◆ **The problem**
Gather each line in the rows below that contains the string "width".

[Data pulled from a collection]

────

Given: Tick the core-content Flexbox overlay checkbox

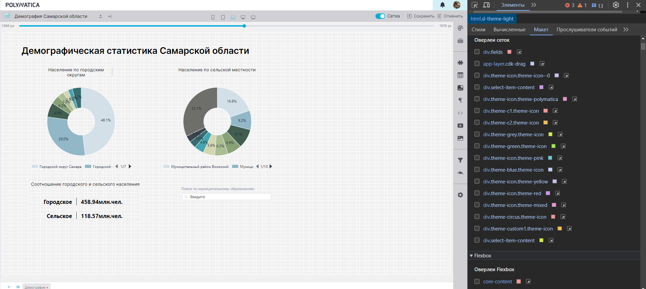Looking at the screenshot, I should coord(477,282).
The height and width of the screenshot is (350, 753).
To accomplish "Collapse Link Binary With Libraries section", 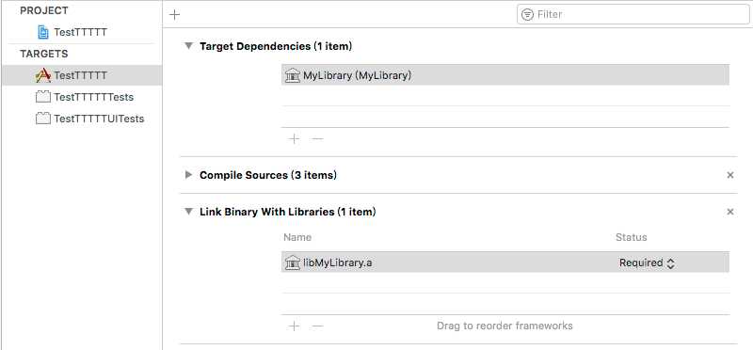I will [189, 212].
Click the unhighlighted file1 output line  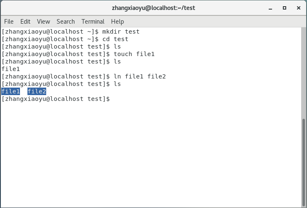(x=11, y=69)
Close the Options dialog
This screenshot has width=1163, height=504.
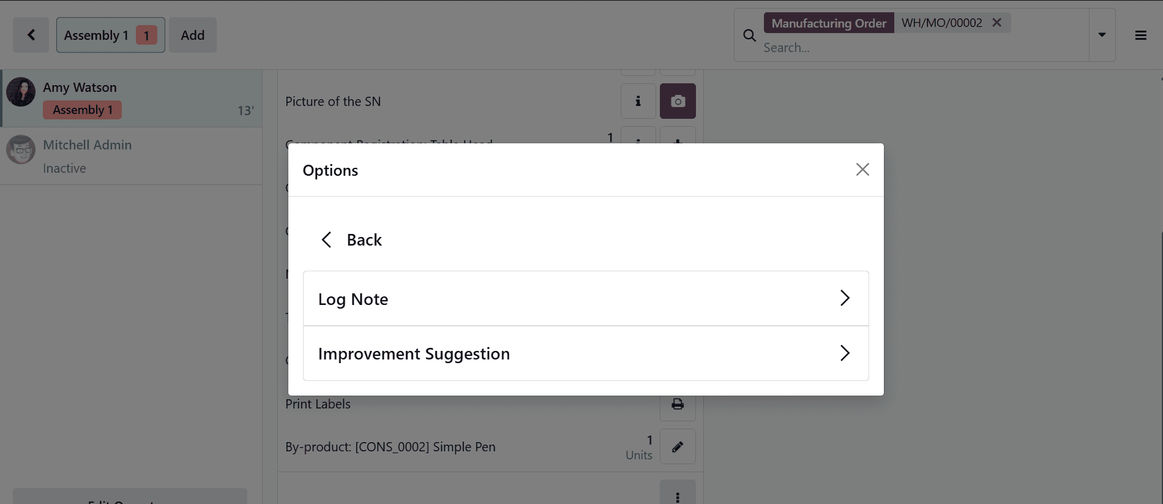(x=862, y=170)
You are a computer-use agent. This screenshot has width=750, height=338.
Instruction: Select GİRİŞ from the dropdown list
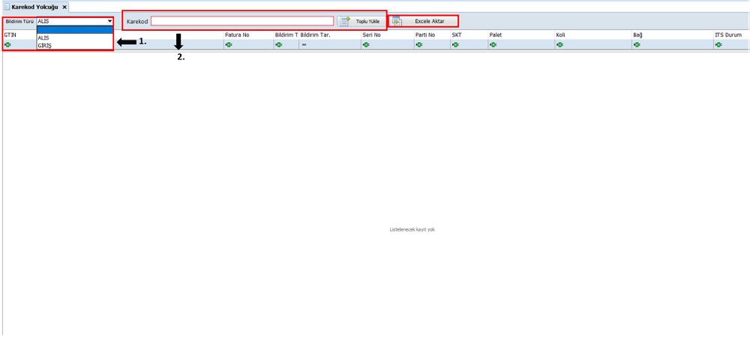[x=45, y=45]
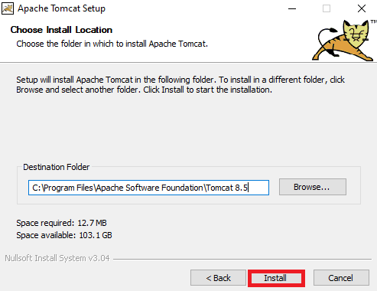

────

◆ **Output**
The height and width of the screenshot is (350, 753).
This screenshot has width=1163, height=504.
You are a computer-use agent. This screenshot has width=750, height=338.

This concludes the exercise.